The official purchasing managers index (PMI) was 50.3 in March, the National Bureau of Statistics said in a statement on Tuesday, up from 50.2 in February, which was an eight-month low.
The index tracks manufacturing activity in China’s factories and workshops and is a closely watched indicator of the health of the economy. A reading above 50 indicates growth.
“The PMI index rose slightly in March and ended the trend of falling for three consecutive months…. It still indicates economic growth will stabilise in the future,” the statement quoted Zhang Liqun, an economist at the state-backed Development Research Centre, as saying.

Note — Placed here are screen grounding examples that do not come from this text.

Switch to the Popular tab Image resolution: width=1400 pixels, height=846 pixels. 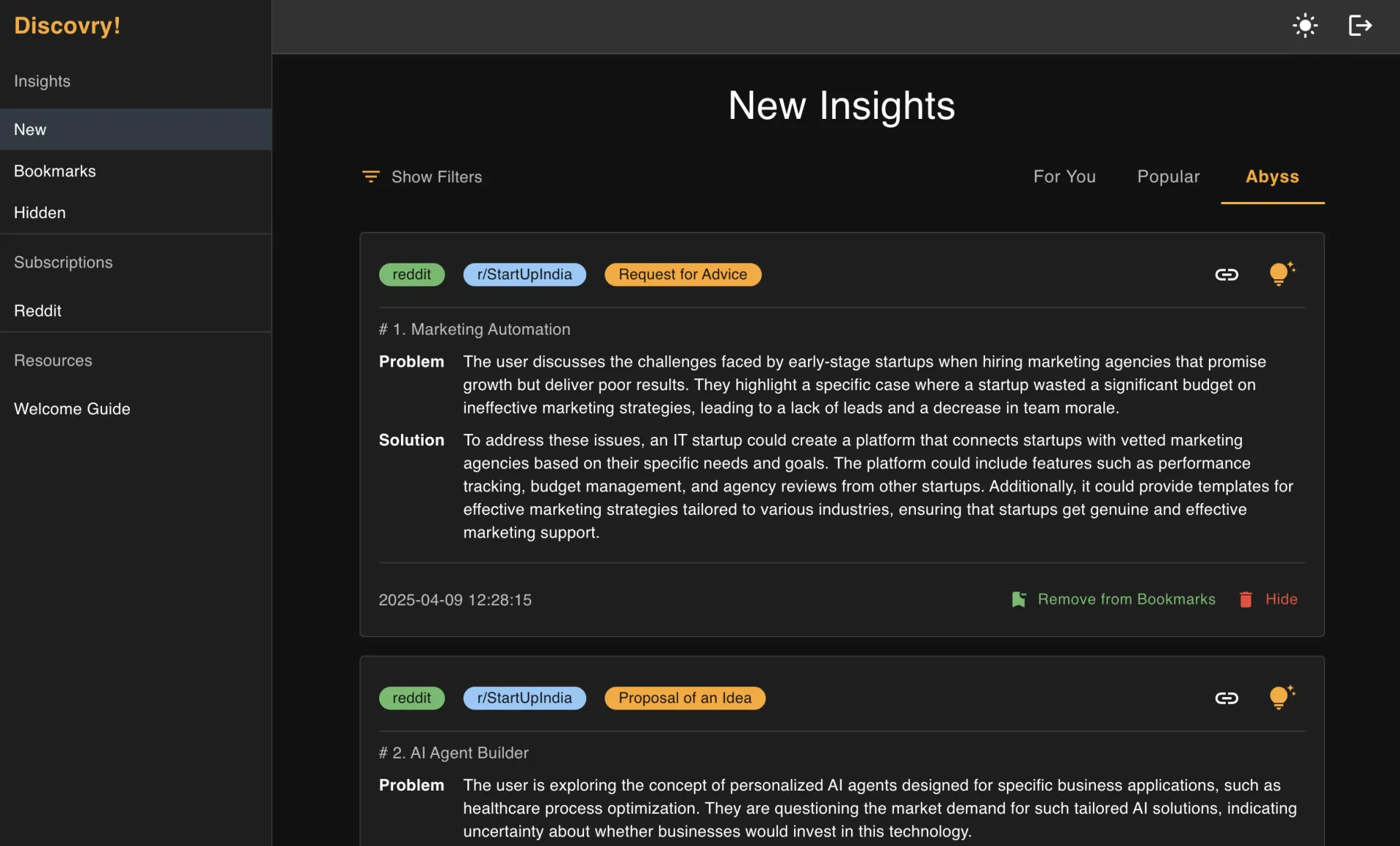pos(1168,176)
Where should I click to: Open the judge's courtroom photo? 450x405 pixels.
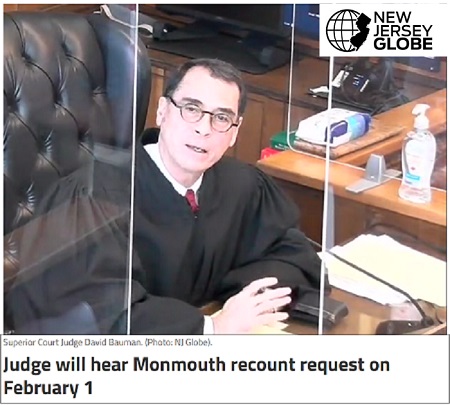tap(225, 169)
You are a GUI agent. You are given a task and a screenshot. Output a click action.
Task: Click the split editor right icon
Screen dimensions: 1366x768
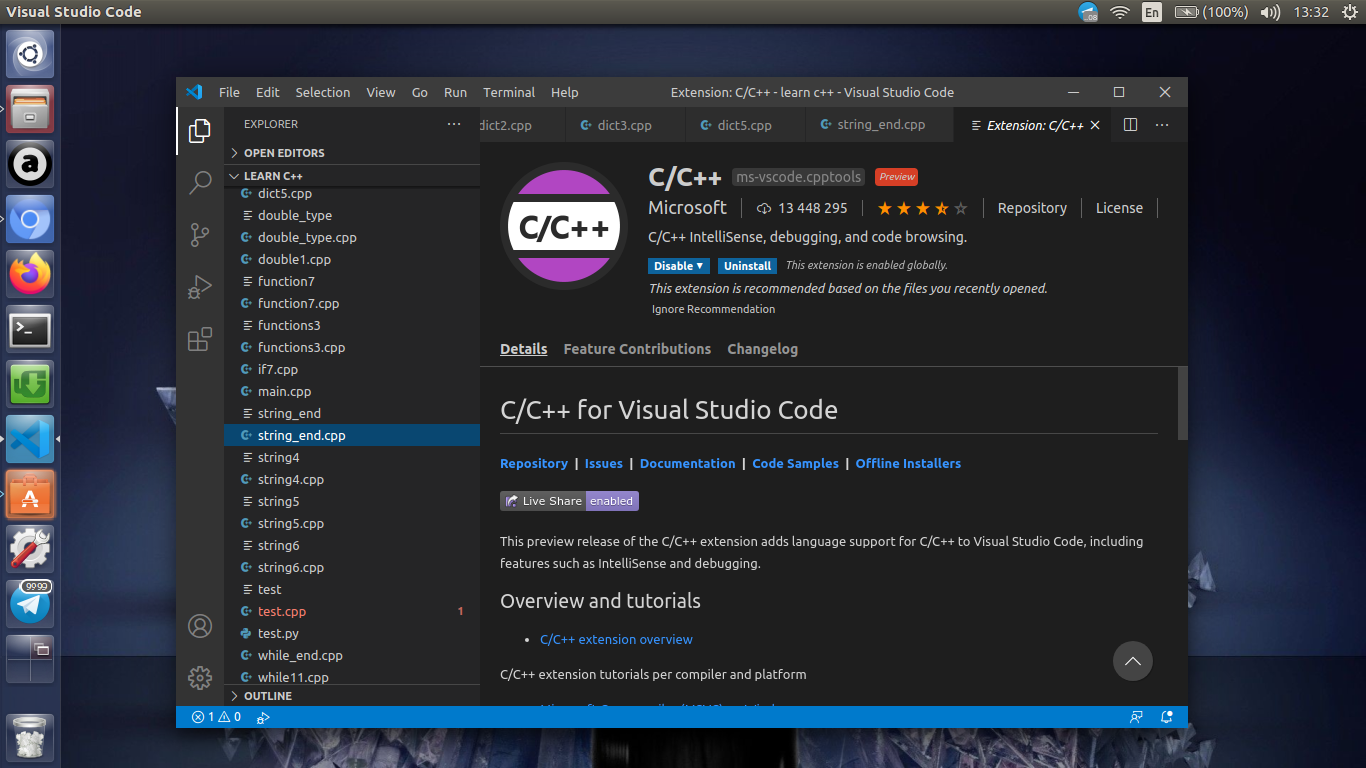(1130, 125)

The market had expected PMI to remain unchanged in March at 50.2, according to a poll of economists by Dow Jones Newswires.
A preliminary estimate by British bank HSBC, which gives greater weight to smaller companies, put China’s PMI at a weaker 48.1 in March.

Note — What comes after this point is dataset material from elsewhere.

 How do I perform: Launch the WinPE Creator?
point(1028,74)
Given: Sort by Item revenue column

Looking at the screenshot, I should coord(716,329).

Analysts largely expect the government to take steps to boost the economy, though most have ruled out a huge stimulus package, instead expecting moves such as a cut in the amount of funds banks must place in reserve with the central bank.

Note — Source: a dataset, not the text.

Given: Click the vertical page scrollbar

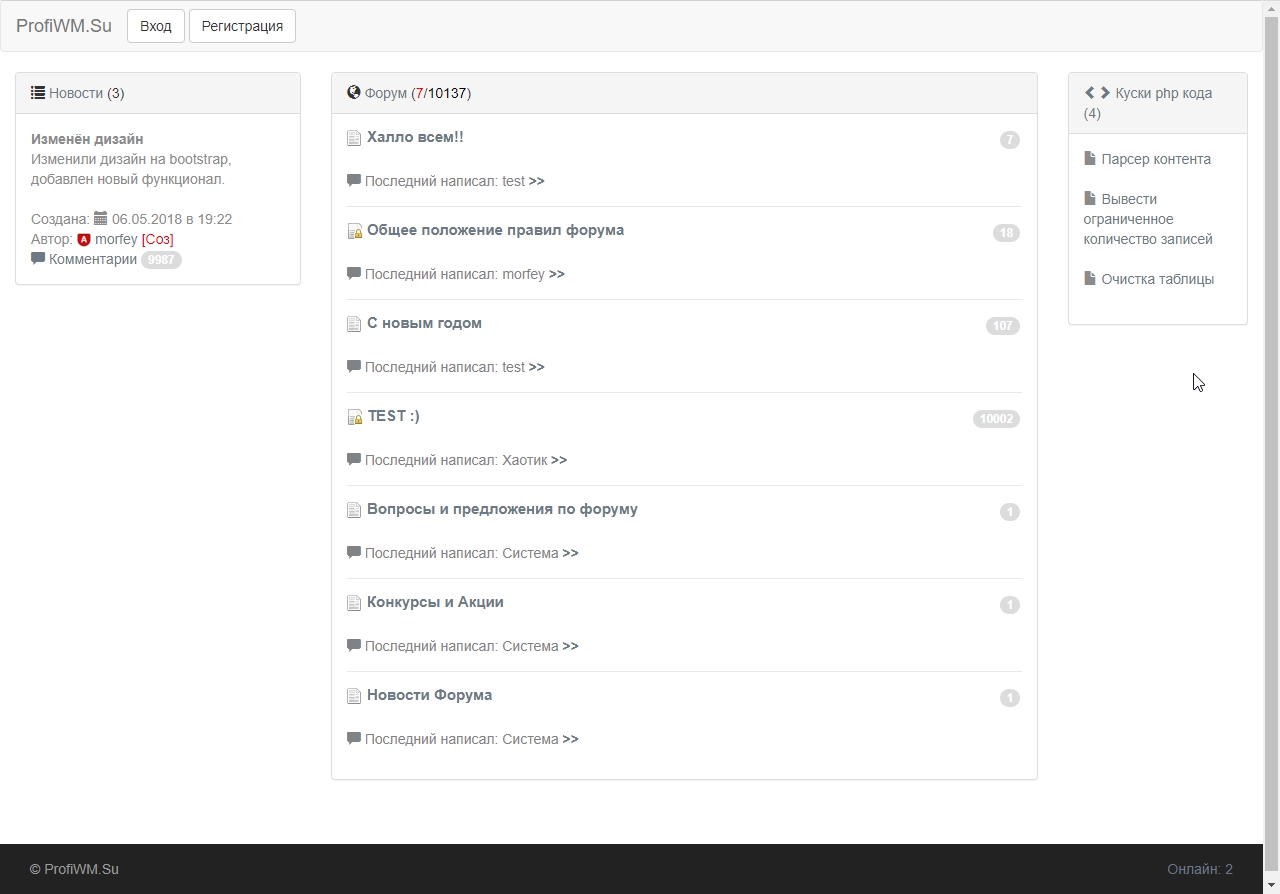Looking at the screenshot, I should tap(1271, 400).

“The rebound this time reflects the economy remained weak, but it’s slightly better than market expectations,” said Zhou Hao, a Shanghai-based economist with ANZ bank.
“I expect the government to be more active… arranging fiscal expenditure in advance for some lagging projects,” he said.
Last month, Chinese Premier Li Keqiang set the nation’s annual growth target at “around” 7.5 per cent, the same level as the goal for last year.
China’s economy actually grew an annual 7.7 per cent in 2013, the same as in 2012 – which was the slowest since 1999.
The official Xinhua news agency on Monday quoted Chinese analysts as saying economic stimulus was unlikely.
“With further shrinkage in China’s growth on the cards in Q1 (the first quarter), reform will be used to fend off economic slowdown rather than an economic stimulus,” it said in an analysis.
China is due to release figures for first quarter gross domestic product on April 16.